The last time the National Transportation Safety Board came down hard on engineering and construction was in 2007.
That year, the board delivered reports on the collapse of the I-35 Highway Bridge in Minneapolis that killed 13 people, and on a ceiling collapse in a Boston Central Artery tunnel that killed one motorist.
Both involved completed structures. With its final investigation findings, the board also made recommendations for new standards and procedures and quality control.
NTSB's report on last year’s Miami bridge collapse at Florida International University in mid-construction, which killed five motorists and one construction worker, has similar recommendations. But it also has stinging criticism of the structural engineer and of the performance of the construction team as a whole.
Of the many investigations the board has performed, chairman Robert Sumwalt pointed out, none has had as much finger-pointing.
Magnum Construction Management and its subcontractor on a design-build contract, FIGG Bridge Engineers, each accuse the other of making the fatal errors.
Once cracks grew significant, one might assume that on this singular project and design there would be a cohesive and effective crisis response.
What happened instead was passivity and deference to engineer FIGG, which failed to recognize the emergency.

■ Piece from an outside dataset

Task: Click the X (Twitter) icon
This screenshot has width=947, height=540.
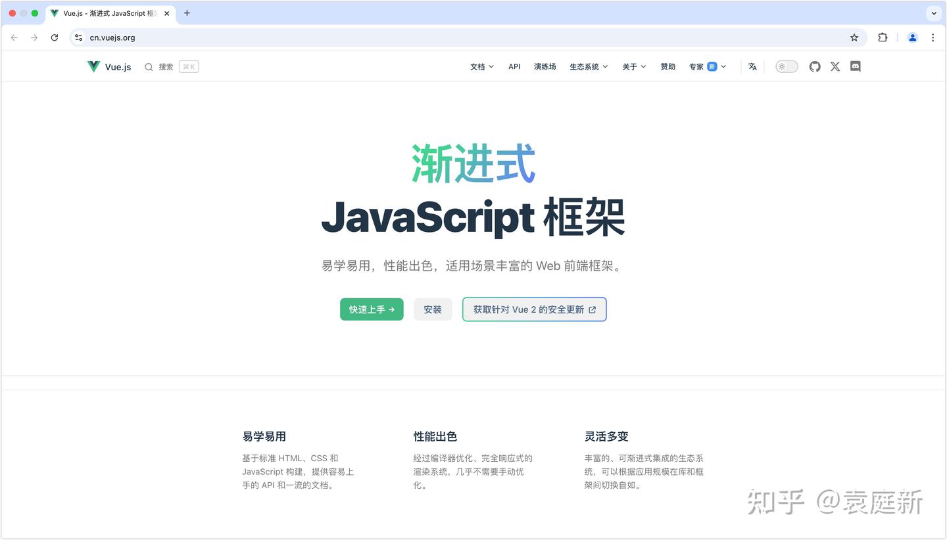Action: tap(835, 66)
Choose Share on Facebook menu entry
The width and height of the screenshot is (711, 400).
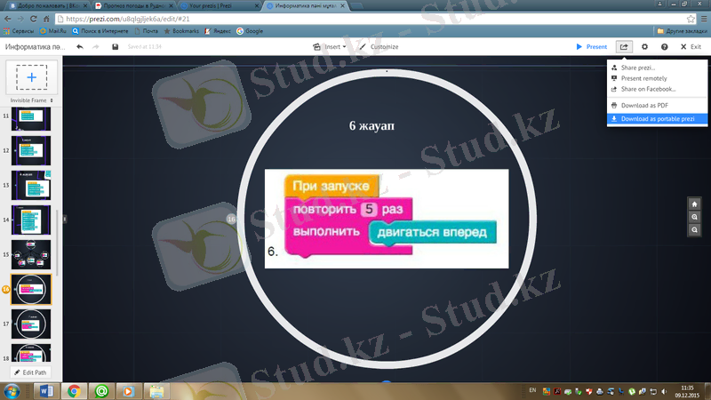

NTSB and other engineers claim that the one-of-a-kind structure was showing signs of distress in the days before the collapse. Present at the bridge the morning that it collapsed—and after viewing cracks deemed by NTSB to be 40 times larger than considered normal—FIGG nevertheless assured the rest of the team there was no hazard.
Under its contract, FIGG did not assume construction responsibility and was only required to make periodic visits to check the work for conformance with design.

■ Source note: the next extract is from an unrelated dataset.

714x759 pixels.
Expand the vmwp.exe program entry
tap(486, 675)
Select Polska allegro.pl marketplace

But FIGG’s mystifying incaution as cracks spread remains puzzling—as does the failure of construction engineering and inspection firm Bolton, Perez & Associates, the Florida Dept. of Transportation and the university to intervene, each of which knew of the worsening cracks.
NTSB said each member of the team had an “implied authority” to shut the road to all traffic or require reshoring—not spelled out in contracts but as tangible as the tons of concrete above the passing motorists. None acted on that authority.

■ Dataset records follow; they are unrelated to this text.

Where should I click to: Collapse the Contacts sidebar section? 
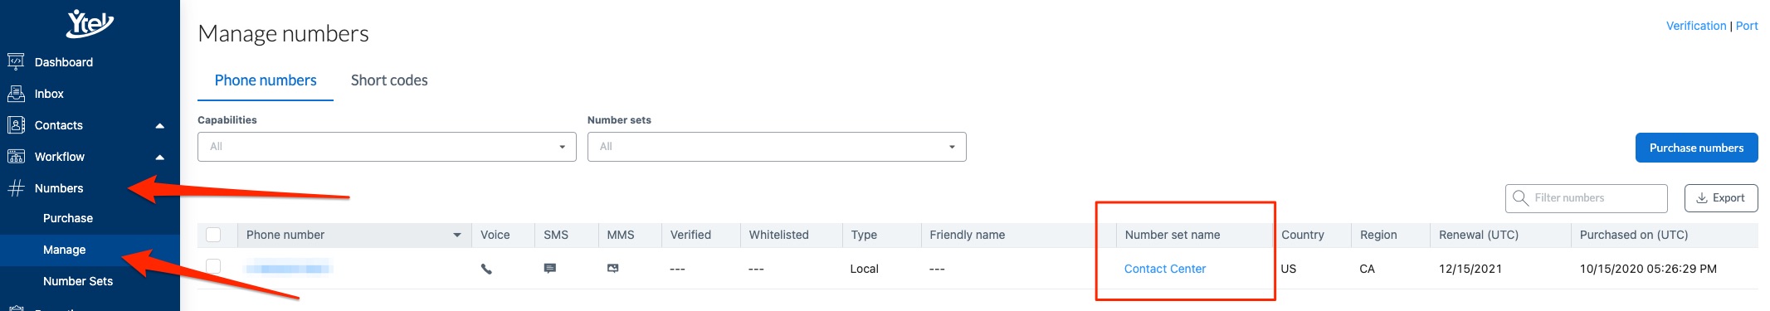tap(159, 125)
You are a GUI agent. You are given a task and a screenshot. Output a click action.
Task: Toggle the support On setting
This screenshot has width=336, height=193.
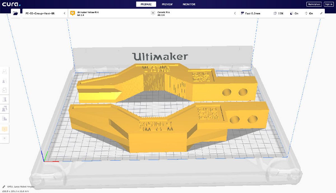click(294, 13)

In the paper world of contracts, only contractors are responsible for means and methods.
In the real world, partly as a result of NTSB investigations and civil lawsuits—but unstated by the board—design engineers face expanding liability. They will always be the first ones consulted when it comes to protecting human life.
Few collect fees commensurate with that awesome liability. But recognizing how wide that responsibility stretches, and keeping the obligation to public safety front of mind, might have helped overcome the false sense of security and groupthink that obscured the unfolding disaster.